Libel/Slander Laws: The law criminalizes defamatory libel with a maximum penalty of five years’ imprisonment, but courts seldom imposed such a punishment.
In June police arrested Andrzej Kumor, the publisher of Ontario Polish-language publication Goniec, related to anti-Semitic statements he published online. According to B’nai Brith Canada, police warned Kumor that he would be criminally charged for willful promotion of hatred if he published any additional anti-Semitic material, and he was released without charges. He later reportedly removed all anti-Semitic materials from Goniec’s online platforms.
The government did not restrict or disrupt access to the internet or censor online content, and there were no credible reports that the government monitored private online communications without appropriate legal authority.
Academic Freedom and Cultural Events
There were no government restrictions on academic freedom or cultural events.

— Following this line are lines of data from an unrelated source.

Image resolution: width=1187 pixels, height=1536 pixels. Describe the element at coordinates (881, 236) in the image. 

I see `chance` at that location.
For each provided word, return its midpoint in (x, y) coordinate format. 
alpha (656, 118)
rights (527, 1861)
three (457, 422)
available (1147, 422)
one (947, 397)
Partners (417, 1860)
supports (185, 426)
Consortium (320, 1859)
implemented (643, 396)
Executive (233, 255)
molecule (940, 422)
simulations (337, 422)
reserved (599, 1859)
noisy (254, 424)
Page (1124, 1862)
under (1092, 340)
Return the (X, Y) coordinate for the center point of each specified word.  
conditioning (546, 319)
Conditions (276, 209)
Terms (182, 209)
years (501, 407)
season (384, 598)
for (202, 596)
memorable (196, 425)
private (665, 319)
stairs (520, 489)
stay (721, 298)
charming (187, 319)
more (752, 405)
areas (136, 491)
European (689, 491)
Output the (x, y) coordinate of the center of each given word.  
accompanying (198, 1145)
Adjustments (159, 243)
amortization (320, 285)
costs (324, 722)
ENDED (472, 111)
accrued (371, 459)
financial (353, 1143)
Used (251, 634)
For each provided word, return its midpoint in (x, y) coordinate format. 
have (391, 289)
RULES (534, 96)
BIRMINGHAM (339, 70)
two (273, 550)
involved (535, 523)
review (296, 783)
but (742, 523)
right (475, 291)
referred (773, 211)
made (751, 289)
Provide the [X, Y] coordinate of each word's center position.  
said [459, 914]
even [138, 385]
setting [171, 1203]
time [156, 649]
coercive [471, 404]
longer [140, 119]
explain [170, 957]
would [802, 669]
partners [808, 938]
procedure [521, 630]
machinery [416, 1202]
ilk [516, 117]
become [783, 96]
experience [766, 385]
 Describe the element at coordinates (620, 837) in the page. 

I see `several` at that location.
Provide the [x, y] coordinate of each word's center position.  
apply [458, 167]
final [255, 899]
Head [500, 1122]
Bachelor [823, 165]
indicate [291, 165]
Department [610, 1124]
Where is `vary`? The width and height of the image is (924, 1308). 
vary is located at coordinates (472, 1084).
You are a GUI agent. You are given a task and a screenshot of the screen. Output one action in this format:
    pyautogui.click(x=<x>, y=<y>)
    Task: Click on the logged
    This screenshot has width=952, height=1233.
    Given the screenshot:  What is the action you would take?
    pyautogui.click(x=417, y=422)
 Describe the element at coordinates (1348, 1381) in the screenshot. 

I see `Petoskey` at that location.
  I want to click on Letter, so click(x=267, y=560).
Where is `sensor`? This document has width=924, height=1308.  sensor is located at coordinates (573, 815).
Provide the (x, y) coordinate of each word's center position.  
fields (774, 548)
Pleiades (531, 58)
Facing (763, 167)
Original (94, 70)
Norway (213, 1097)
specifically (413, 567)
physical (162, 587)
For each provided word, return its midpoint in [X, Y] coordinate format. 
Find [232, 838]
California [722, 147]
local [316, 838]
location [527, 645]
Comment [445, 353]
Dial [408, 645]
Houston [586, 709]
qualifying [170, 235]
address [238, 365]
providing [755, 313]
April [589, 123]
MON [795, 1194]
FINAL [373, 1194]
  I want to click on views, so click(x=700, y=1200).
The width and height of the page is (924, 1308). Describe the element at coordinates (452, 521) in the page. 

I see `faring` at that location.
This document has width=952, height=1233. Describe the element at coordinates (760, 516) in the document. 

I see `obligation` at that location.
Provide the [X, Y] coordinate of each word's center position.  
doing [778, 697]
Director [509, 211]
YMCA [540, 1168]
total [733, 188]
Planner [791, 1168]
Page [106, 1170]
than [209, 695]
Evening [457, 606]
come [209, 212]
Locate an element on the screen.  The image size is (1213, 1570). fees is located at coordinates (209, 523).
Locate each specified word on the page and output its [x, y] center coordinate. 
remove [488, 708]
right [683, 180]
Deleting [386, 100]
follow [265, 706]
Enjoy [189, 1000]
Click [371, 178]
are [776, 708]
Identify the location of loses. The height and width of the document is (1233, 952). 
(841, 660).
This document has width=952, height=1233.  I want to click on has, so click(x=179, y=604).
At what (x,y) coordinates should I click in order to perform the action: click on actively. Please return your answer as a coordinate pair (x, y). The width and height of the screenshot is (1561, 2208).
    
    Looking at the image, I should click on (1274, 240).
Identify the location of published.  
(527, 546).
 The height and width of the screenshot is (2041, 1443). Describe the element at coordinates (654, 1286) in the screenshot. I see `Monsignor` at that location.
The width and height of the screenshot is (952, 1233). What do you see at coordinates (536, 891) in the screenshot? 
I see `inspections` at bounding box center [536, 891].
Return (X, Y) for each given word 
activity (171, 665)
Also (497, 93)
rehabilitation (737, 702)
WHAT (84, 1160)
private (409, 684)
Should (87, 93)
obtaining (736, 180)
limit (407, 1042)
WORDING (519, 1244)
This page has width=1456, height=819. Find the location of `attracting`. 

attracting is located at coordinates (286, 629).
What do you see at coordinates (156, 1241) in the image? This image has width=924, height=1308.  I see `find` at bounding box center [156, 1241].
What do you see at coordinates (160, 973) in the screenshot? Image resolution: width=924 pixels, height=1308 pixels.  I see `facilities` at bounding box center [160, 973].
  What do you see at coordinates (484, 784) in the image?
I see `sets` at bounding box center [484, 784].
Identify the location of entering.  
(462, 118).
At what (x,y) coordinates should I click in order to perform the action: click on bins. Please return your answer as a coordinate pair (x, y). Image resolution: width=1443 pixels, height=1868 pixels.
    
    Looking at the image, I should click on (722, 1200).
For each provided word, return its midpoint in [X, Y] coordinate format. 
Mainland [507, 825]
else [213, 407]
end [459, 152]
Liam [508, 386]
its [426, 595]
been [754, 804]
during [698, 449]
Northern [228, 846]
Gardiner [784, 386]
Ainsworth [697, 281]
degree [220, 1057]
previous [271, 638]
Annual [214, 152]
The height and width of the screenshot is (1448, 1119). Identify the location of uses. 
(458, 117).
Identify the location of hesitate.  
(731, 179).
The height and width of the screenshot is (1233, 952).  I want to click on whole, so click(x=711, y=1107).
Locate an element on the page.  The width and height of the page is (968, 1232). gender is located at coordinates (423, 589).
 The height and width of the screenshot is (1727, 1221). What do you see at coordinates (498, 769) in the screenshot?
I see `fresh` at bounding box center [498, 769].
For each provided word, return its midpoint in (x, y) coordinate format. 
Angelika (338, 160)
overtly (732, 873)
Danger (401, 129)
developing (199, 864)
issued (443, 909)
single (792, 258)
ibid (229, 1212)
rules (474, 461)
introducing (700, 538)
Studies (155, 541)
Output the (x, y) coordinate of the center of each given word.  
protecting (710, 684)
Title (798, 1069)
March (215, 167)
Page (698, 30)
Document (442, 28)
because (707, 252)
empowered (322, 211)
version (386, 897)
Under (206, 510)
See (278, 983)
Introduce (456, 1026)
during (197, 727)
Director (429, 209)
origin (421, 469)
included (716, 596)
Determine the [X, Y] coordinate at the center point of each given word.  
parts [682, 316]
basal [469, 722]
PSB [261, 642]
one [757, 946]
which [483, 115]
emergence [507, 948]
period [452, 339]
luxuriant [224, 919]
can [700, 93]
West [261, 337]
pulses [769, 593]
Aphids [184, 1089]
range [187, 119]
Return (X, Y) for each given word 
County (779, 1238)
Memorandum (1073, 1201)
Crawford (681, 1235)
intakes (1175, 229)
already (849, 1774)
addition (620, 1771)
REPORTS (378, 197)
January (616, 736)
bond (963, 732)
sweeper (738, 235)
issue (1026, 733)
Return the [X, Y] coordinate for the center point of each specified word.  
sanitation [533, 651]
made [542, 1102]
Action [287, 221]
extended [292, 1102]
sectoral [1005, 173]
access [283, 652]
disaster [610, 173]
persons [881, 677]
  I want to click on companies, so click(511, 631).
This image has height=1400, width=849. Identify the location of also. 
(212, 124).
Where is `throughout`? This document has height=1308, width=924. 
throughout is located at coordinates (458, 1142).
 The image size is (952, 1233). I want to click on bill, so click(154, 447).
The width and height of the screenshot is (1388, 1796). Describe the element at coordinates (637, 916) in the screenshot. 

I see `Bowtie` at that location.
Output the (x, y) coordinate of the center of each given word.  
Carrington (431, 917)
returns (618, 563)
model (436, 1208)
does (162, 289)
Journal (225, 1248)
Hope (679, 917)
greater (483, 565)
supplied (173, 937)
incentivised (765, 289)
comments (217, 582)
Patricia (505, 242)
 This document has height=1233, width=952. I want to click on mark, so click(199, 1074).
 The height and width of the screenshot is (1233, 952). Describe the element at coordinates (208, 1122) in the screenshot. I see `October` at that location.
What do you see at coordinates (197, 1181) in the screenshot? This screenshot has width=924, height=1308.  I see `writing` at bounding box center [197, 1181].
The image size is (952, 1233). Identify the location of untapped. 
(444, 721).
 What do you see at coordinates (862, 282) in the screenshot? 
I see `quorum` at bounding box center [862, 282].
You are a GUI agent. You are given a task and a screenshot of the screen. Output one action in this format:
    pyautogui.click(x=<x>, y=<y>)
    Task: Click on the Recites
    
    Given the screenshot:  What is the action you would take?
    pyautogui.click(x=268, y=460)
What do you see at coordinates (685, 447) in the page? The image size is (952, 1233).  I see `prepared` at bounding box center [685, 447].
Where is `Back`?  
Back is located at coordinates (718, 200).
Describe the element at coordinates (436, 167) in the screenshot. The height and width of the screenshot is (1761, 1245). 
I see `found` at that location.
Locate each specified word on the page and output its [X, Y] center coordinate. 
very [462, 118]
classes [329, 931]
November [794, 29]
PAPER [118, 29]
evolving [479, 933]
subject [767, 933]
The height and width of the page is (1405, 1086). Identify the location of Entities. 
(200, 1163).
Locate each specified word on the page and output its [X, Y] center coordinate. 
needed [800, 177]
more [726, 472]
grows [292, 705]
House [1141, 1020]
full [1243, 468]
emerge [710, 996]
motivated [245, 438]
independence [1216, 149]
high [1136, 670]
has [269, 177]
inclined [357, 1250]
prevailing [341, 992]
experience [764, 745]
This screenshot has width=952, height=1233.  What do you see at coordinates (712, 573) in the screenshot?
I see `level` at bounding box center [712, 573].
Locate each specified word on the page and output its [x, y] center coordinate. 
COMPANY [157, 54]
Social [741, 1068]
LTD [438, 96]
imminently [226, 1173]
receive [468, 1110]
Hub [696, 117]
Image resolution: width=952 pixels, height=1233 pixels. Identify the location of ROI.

b. Freedoms of Peaceful Assembly and Association
The law provides for the freedoms of peaceful assembly and association, and the government generally respected these rights.
c. Freedom of Religion
d. Freedom of Movement
The law provides for freedom of internal movement, foreign travel, emigration, and repatriation, and the government generally respected these rights prior to the start of the global pandemic. In the months after the pandemic began in March, however, the government implemented measures to contain the spread of the coronavirus that restricted movement. For example, the government closed the country’s borders to the arrival of new foreign travelers with limited exceptions, imposed a 14-day quarantine upon anyone permitted to enter from another country (such as returning citizens and residents), and recommended that citizens and residents of the country minimize foreign travel.
e. Status and Treatment of Internally Displaced Persons
f. Protection of Refugees
The government cooperated with the Office of the UN High Commissioner for Refugees (UNHCR) and other humanitarian organizations in providing protection and assistance to refugees, returning refugees, asylum seekers, stateless persons, and other persons of concern.
Access to Asylum: The law provides for the granting of asylum or refugee status, and the government has established a system for providing protection to refugees.
Durable Solutions: The government accepted refugees for resettlement from third countries and facilitated local integration (including naturalization), particularly of refugees in protracted situations. The government assisted the safe, voluntary return of refugees to their homes.
Temporary Protection: The government also provided temporary protection (in the form of temporary residence permits) to persons who may not qualify as refugees.
g. Stateless Persons
According to UNHCR, by the end of 2019, there were 3,790 persons in the country who fell under the UN statelessness mandate; 3,400 were considered as permanent residents and 390 as nonpermanent residents.